• Required action: In the entries below, the lines from the one with "Instruction: Click the repost share icon" through the one with "You are a computer-use agent. Viewport: 759px" are to be copied exactly; both ends count.

• Records provided:
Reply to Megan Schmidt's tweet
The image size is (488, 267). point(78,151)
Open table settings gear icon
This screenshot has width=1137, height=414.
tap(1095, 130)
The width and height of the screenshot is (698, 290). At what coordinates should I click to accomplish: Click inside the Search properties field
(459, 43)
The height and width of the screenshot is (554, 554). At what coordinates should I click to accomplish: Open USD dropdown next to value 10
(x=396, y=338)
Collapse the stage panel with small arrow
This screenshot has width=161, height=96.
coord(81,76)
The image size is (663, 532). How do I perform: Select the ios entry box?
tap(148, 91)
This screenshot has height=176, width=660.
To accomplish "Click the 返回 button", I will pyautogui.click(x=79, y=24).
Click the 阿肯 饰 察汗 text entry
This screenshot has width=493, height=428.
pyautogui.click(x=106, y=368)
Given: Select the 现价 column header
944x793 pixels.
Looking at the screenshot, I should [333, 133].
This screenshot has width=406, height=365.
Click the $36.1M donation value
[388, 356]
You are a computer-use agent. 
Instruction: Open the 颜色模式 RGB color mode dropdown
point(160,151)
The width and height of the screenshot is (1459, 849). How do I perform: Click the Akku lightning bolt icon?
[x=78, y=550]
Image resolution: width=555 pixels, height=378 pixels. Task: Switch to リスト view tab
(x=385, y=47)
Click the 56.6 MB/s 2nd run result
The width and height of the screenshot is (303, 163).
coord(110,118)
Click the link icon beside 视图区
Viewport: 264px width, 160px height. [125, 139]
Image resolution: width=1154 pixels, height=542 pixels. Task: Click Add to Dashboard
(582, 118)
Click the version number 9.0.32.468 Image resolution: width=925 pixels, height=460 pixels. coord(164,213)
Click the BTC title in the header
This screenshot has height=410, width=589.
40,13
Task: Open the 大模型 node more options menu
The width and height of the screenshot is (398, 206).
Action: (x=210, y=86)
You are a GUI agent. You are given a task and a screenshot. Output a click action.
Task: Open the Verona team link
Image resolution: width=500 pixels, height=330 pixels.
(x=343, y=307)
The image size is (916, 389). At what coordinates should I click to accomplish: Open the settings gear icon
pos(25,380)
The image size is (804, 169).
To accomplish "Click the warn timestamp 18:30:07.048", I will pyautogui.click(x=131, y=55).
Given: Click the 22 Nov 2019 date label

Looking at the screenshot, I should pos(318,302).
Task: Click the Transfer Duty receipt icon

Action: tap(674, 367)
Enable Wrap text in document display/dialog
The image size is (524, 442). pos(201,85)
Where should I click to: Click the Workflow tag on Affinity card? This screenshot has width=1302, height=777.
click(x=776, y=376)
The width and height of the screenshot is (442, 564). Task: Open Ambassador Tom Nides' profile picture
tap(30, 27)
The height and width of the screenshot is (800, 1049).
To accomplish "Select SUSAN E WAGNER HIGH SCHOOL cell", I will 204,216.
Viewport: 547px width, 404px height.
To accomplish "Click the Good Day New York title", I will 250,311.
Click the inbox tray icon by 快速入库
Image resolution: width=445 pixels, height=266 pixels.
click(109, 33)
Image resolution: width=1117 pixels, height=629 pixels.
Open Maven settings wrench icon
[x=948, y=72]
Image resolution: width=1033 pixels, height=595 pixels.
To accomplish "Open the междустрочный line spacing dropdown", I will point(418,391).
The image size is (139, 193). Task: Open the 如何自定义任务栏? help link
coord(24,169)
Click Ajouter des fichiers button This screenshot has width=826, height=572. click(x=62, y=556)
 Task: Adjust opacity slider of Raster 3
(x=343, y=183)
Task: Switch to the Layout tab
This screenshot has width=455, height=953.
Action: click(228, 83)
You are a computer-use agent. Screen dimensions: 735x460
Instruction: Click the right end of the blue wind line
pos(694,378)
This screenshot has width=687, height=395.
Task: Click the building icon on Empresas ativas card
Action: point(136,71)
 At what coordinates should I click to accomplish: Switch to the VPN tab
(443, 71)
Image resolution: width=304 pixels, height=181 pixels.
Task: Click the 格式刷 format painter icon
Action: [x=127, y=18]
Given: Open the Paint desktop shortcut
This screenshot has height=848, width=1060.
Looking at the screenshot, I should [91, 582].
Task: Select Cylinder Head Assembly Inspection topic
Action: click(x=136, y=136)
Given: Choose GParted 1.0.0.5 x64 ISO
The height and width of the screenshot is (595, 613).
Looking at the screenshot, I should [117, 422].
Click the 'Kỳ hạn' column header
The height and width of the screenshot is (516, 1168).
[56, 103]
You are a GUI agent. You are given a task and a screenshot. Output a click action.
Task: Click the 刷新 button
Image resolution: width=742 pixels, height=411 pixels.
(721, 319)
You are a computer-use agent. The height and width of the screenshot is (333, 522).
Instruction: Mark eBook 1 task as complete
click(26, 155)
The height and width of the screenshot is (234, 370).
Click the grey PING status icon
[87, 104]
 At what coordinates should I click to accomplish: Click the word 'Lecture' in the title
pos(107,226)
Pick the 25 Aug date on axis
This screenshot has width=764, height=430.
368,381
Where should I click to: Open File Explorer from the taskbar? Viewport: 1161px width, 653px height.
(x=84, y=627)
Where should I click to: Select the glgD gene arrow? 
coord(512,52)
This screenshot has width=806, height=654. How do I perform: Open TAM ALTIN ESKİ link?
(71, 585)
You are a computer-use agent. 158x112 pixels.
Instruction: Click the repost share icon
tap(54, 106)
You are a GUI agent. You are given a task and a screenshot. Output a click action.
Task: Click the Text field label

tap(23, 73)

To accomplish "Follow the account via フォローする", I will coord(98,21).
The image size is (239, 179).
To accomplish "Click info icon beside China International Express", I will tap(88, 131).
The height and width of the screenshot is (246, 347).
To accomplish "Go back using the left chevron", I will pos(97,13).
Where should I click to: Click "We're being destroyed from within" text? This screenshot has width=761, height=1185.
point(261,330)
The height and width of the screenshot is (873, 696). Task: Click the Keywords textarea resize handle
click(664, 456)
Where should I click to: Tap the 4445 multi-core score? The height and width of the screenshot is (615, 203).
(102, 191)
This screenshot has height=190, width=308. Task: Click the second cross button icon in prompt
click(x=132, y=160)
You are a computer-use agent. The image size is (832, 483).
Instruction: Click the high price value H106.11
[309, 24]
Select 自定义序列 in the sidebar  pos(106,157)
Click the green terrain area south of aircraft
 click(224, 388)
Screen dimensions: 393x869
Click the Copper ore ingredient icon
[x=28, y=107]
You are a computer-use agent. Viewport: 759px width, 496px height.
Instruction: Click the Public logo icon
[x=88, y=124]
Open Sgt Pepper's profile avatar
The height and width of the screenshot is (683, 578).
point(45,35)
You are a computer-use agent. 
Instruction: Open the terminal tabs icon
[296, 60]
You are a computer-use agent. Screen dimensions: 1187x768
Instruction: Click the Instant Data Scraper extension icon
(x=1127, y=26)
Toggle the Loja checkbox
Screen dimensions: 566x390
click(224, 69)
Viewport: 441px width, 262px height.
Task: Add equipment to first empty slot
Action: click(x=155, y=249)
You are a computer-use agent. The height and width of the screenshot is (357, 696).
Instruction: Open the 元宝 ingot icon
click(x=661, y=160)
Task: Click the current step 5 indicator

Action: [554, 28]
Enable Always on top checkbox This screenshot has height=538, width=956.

• Completed task:
Instruction: Click the repost share icon
tap(54, 106)
You are a GUI agent. You are given a task and a screenshot. Output a click action.
Task: Click the Text field label

tap(23, 73)

To accomplish "Follow the account via フォローする", I will coord(98,21).
The image size is (239, 179).
To accomplish "Click info icon beside China International Express", I will tap(88, 131).
The height and width of the screenshot is (246, 347).
To accomplish "Go back using the left chevron", I will pos(97,13).
Where should I click to: Click "We're being destroyed from within" text? This screenshot has width=761, height=1185.
point(261,330)
The height and width of the screenshot is (873, 696). Task: Click the Keywords textarea resize handle
click(664, 456)
Where should I click to: Tap the 4445 multi-core score? The height and width of the screenshot is (615, 203).
(102, 191)
This screenshot has height=190, width=308. Task: Click the second cross button icon in prompt
click(x=132, y=160)
You are a computer-use agent. The image size is (832, 483).
Instruction: Click the high price value H106.11
[309, 24]
Select 自定义序列 in the sidebar  pos(106,157)
Click the green terrain area south of aircraft
 click(224, 388)
Screen dimensions: 393x869
Click the Copper ore ingredient icon
[x=28, y=107]
You are a computer-use agent. Viewport: 759px width, 496px height.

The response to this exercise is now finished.